It is not possible to run an orchestration indefinitely on HPC systems. Typical wall time limits means there are often limits of 24 hours and up to a few days. This might not be enough to complete an entire workflow.
Enhancement request
I was wondering if there is scope for adding a wall time limit for the orchestration process so that after this limit, the tool will not longer submit new jobs even if there are more processes to run and also not submit new jobs that have wall times that would exceed this wall time limit at the point they are submitted.
Not only will the orchestration tool not submit jobs but will ensure all necessary information is stored (locally or on a remote database or file) the state of the current workflow, allowing for a quick restart.
Thanks for sharing this (and other) feedback Pascal.
Why are you suggesting to kill the orchestrator process?
A couple of comments on this:
I know that a typical default is for this process to kill off its “child” processes upon termination, however the run command has an option called -disable-jobs-cancellation which allows you to cancel a run without killing all in-progress jobs. Nextflow will simply exit and leave those jobs to finish on their own, and if you were to wait for those jobs to finish and resume your run, I believe those jobs would be cached.

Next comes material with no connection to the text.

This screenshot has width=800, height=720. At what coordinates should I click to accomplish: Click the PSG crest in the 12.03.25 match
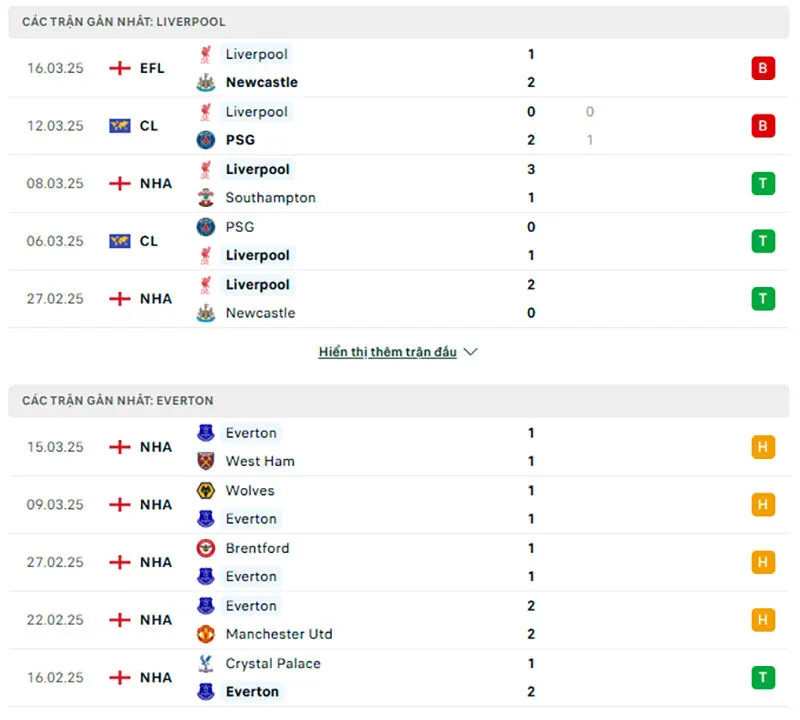tap(206, 140)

Also, there is a -resume option that enables restarting a pipeline from the previous checkpoint (as in: any successfully completed tasks will not be re-run, provided the input data are the same)
The reason I ask is that disable job cancellation is good practice for HPC since the wall time limits could cause the orchestration process to be terminated but I would think it would be cleaner to have the process know that it has some limited time to run and so prepare for cancellation.
If provided a limit, and a time-span in which to submit no more jobs (and the ability for this time span to be zero, so keep submitting right to the end), and generating a resume command for a workflow where it stores already completed parts of the workflow and indicates what parts of the pipeline need to be checked to see if they have completed, the restart would be faster. And perhaps a bit more portable if files are moved.
I think the last point would be key but perhaps I do not know nextflow well enough. If I run something and have the workflow not complete, but move all the data produced by the portion that has completed to an archive off the filesystem used to run stuff, how would nextflow know what to restart?
Nextflow uses your .nextflow and work directories to resume your run. By default, .nextflow is at your $HOME and work in the path where you ran your pipeline from. If you correctly move these folders somewhere else, you can resume your pipeline somewhere else.